Just Taxes Blog by ITEP

How the Minimum Wage Is Becoming a Tax Issue for Congress

February 26, 2021


The federal minimum wage is almost comically low. At $7.25 an hour, it is 29 percent below its inflation-adjusted peak in the 1960s. The Democratic proposal to raise the minimum wage to $15 an hour would lift 900,000 Americans out of poverty, according to the Congressional Budget Office. A solid 61 percent of voters support the idea. A majority of lawmakers in both the House and Senate support at least some version of a minimum wage hike. The popular $1.9 trillion American Rescue Plan includes a measure that would raise the minimum wage over the next few years to $15. So, what is the problem? And why are lawmakers now talking about using the tax code to mandate a higher minimum wage?

The very, very short answer is that there is not a majority of Senators who want the minimum wage hike badly enough. They do not want it enough to sweep away the arcane procedural obstacles that the Senate has created, mostly by accident, over 200 years that make it difficult to pass legislation without a supermajority of support.

The slightly longer answer is that to overcome a filibuster in the Senate, Democrats hope to use the “reconciliation” process that allows passage of a bill by a simple majority in that chamber. But only provisions that increase or decrease the deficit or that change mandatory spending or revenue are allowed in reconciliation bills.

The Congressional Budget Office issued a report finding that the minimum wage would—slightly—affect the deficit. It would reduce federal spending on income supports because it would reduce poverty, but it would increase other federal spending like unemployment insurance because some low-wage jobs would be lost. And the higher wages would result in higher prices for everything, including things purchased by the federal government.

The net effect would be a $54 billion increase in the budget deficit over a decade, CBO estimates. But the Senate parliamentarian has apparently ruled that this effect on the deficit is “merely incidental,” meaning the minimum wage hike cannot be passed by the reconciliation process.

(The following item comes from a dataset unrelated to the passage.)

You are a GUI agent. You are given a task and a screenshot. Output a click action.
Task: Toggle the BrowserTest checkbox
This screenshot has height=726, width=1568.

So now, Senate Democrats are considering achieving a higher minimum wage by legislating tax increases for companies that do not pay a minimum wage and tax cuts for companies that do to meet the requirements of the reconciliation process.

The Senate Filibuster

The procedural obstacles start with the filibuster. Very generally, any U.S. Senator can block legislation unless 60 of the chamber’s 100 members agree to end debate and allow a vote. The filibuster has taken different forms, but it did not always exist. Senators created it by accident when members decided to clean up their procedural rules and one of the things they did away with was a motion to allow a simple majority to end debate and vote. Years later, some members figured out that the lack of any such motion could be used to block the body from doing anything.

Eventually, the filibuster was weakened a bit, and it was not used frequently until relatively recently. But it still exists in the form of the 60-vote threshold for passing legislation that we know today. It has always been possible for a simple majority of senators to abolish the filibuster, but the chamber’s individual members value the power it gives them too much.

Budget Reconciliation

In 1974 Congress created the “budget reconciliation” process, which allows Congress to pass bills affecting mandatory spending, revenue and the debt ceiling with a simple majority in the Senate.

Of course, Congress created this process to control budget deficits. But congressional Republicans used it to increase budget deficits with tax cuts in 2001, 2003 and most recently under President Trump in 2017. So now, budget reconciliation is a way to get around the filibuster. Given that Republicans used it to enact tax cuts for the rich, congressional Democrats have decided that it is reasonable to use the same process to enact legislation that will benefit millions of ordinary Americans, even if it temporarily increases the deficit to a manageable degree.

Minimum Wage and the Limits to the Reconciliation Process

When CBO found that the minimum wage hike would slightly increase the budget deficit, congressional Democrats hoped that would be enough to qualify it for inclusion in reconciliation legislation. But the Senate parliamentarian ruled that it does not.

One way around this would be to turn the minimum wage hike into a provision that clearly does change revenue or spending. At least that’s the hope of Sen. Ron Wyden, who chairs the Finance Committee, and Sen. Bernie Sanders, who chairs the Budget Committee.

Sen. Wyden released a statement describing his “plan B” for the minimum wage, which would include a penalty tax of 5 percent of total payroll for “big corporations” that fail to pay a minimum wage as well as rules to prevent companies from escaping the penalty by outsourcing. It would also include tax credits equal to 25 percent of wages paid by “small businesses” that do pay a minimum wage, up to $10,000 for each business.

How effective these provisions are in moving companies to pay a minimum wage depends on the definition of “big corporation” and “small business” and other details that are not yet clear. Suffice to say, it would be a lot simpler if the Senate was willing to break its addiction to arcane procedural obstacles like the filibuster and simply pass a minimum wage increase by a simple majority.